Each night we wandered down to the water’s edge to admire the inverted starlight rising across the horizon, careful to step over the carcasses of sea creatures gathering along the shore. After a few weeks we began to question the quality of light; we thought the star had started to fade. It no longer seemed so vivid. We went back to him, asking if he could do it again, hook another star to make it a little brighter for us.
This time he reached his arm up into the sky, hesitating over which star to choose. His hand drifted over Canopus, equal in light to 40,000 suns, and traced a winding stream of stars flowing south like a river. He snared Alpha Centauri, the double star, and its cousin, Beta Centauri and brought them down through the heavens to us. He cupped the balls of gas in his hands, letting us marvel at them before casting them overhead in a magnificent arc and into the ocean to follow Aldebaran. A midnight dawn bloomed brightly from the sea, eclipsing the night sky.
One morning soon after, a wooden fishing boat washed up on our beach and was trailed by the bodies of its crew, rolling in on the tide one by one over the course of the day. Then every few days, the sea spat out another boat and its drowned men. The night sky was rendered unreadable without the stars of the Southern Cross and as the wandering boats ran aground, the sand became littered with detritus: splintered timber, the torn fabric of sails and clothing, skewed limbs and bloated torsos. A smell of rotten flesh hung over the high tide line; flies hummed all around the decay.
We craved more light; we asked him again.
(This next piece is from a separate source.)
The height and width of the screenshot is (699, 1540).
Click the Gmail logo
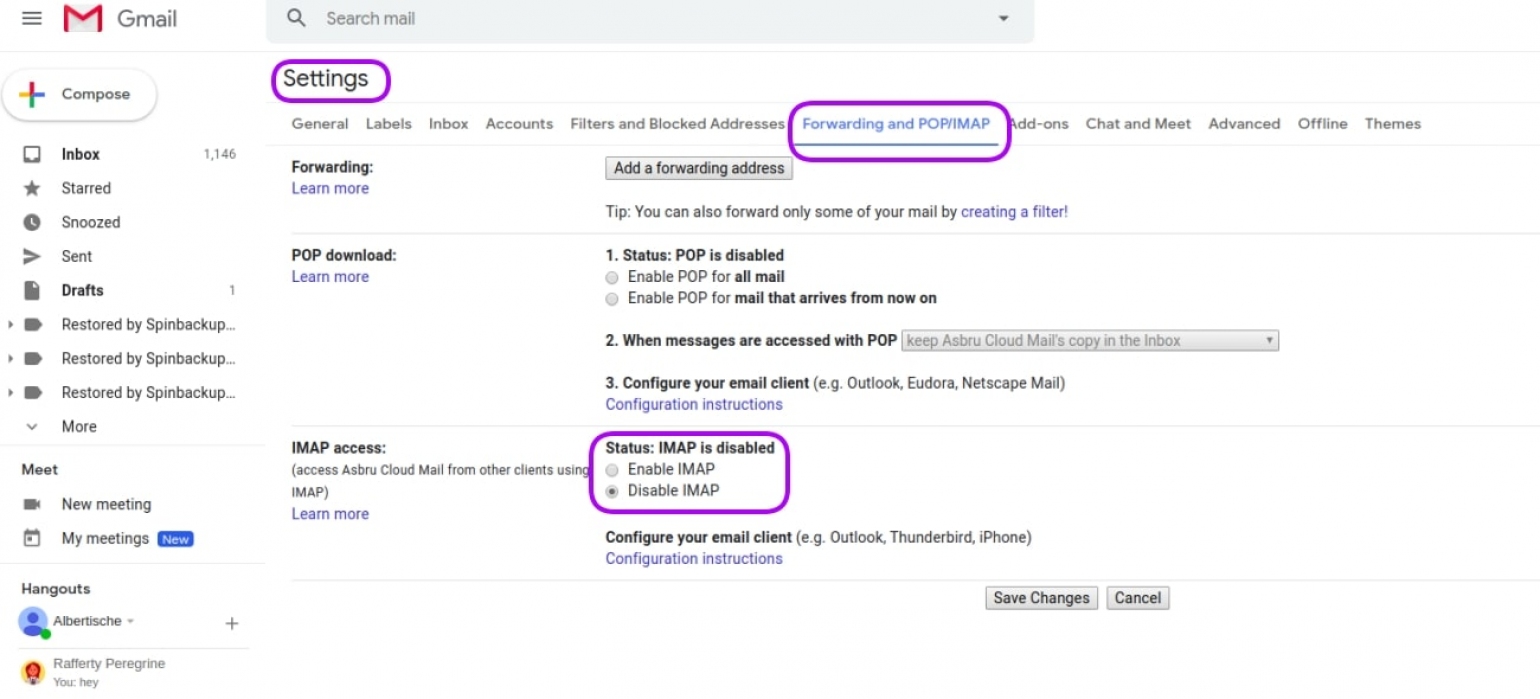click(119, 18)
His right hand swept over the southern celestial pole and hovered over a corona of faint stars; he snatched its brilliant anchor, Alpha Crucis. With his left hand he reached up and chose Rigel; the youthful sun instantly enchanted us with its beauty and promise. The light of the newly captured stars caught the flinted heads of a row of upright spears. From the shadows, their sentinels watched us. At night these vaporous ghosts materialised from nowhere, but recoiled from the illuminated shoreline as if in terror.
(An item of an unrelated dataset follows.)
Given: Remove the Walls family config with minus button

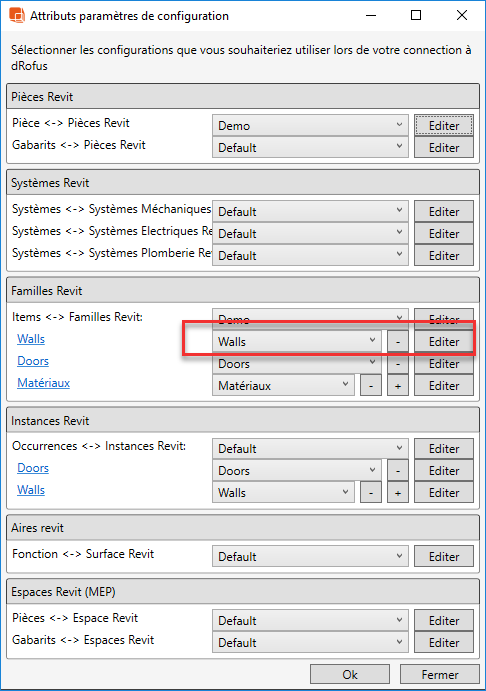Looking at the screenshot, I should point(397,342).
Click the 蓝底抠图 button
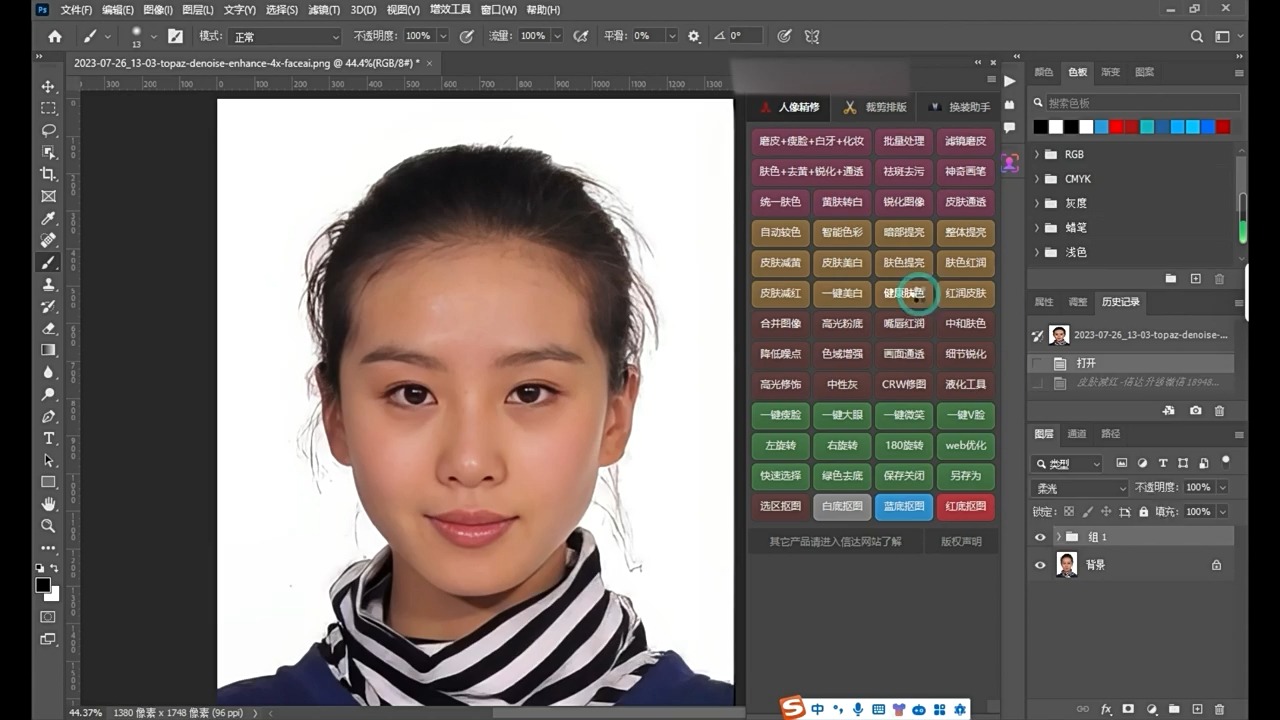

By day we watched them clamber over rocks and wade through pools, their spears rising out of the water empty. They poked through the debris along the beach until our men fired warning shots and they disappeared into the gorges and caves that held their ochre handprints among the fossils of extinct creatures from the seas of other ages. Their language and symbols were indecipherable to us; we were fearful of their ceremonies of mournful songs and painted bodies twisting around in flickering firelight. Our conquered starlight was an amulet to protect us.
As we begged for more, he fetched star after star. Over time, the ocean held the entire sky’s harvest: a multitude of beaming points of light, glowing luminescent. The sky fell darker and darker until it was blank, save for the moon, which hung lonely, a solo orb resplendent in the pitch black; commanding the ebb and flow of the tide.
Our access to the shore became increasingly fraught to navigate as the bodies of sea creatures piled up; mysterious invertebrates and deep-sea dwellers, their tentacles, shells and silvery scales entwined in seaweed. They lay strewn among the sun-bleached bones of the shipwrecked and the wasted bodies of the ghosts picked over by gulls. It was a scene conjured in a fever dream.
We cleared ourselves a path to the water’s edge and marvelled at the submerged starlight catching the curve of the Earth’s horizon.
‘Why has the world gone so quiet?’ the children asked.